How does the Linux kernel handle shared IRQs?

linux kernel pci interrupt irq

24,873

Solution 1

This is covered in chapter 10 of Linux Device Drivers, 3rd edition, by Corbet et al. It is available for free online, or you may toss some shekels O'Reilly's way for dead tree or ebook forms. The part relevant to your question begins on page 278 in the first link.

For what it's worth, here is my attempt to paraphrase those three pages, plus other bits I've Googled up:

When you register a shared IRQ handler, the kernel checks that either:

a. no other handler exists for that interrupt, or

b. all of those previously registered also requested interrupt sharing

If either case applies, it then checks that your dev_id parameter is unique, so that the kernel can differentiate the multiple handlers, e.g. during handler removal.
When a PCI¹ hardware device raises the IRQ line, the kernel's low-level interrupt handler is called, and it in turn calls all of the registered interrupt handlers, passing each back the dev_id you used to register the handler via request_irq().

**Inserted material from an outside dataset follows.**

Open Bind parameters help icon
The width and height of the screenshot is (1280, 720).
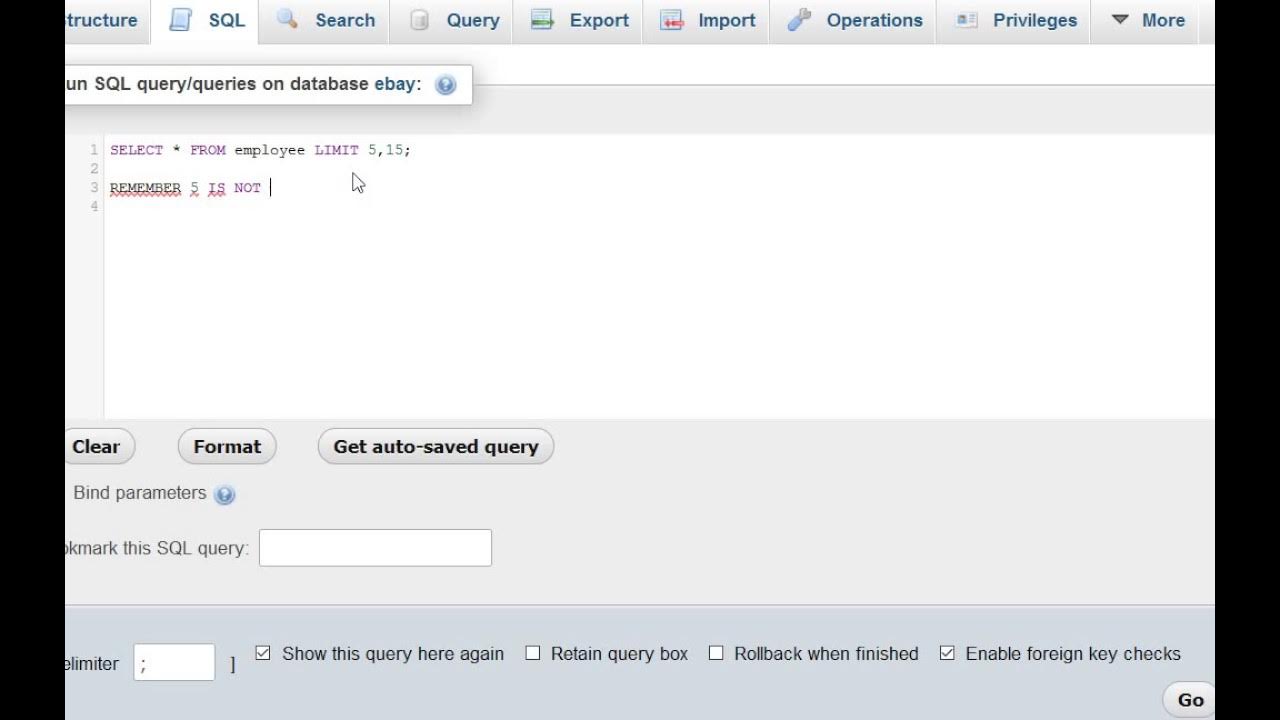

The dev_id value needs to be machine-unique. The common way to do that is to pass a pointer to the per-device struct your driver uses to manage that device. Since this pointer must be within your driver's memory space for it to be useful to the driver, it is ipso facto unique to that driver.²

If there are multiple drivers registered for a given interrupt, they will all be called when any of the devices raises that shared interrupt line. If it wasn't your driver's device that did this, your driver's interrupt handler will be passed a dev_id value that doesn't belong to it. Your driver's interrupt handler must immediately return when this happens.

Another case is that your driver is managing multiple devices. The driver's interrupt handler will get one of the dev_id values known to the driver. Your code is supposed to poll each device to find out which one raised the interrupt.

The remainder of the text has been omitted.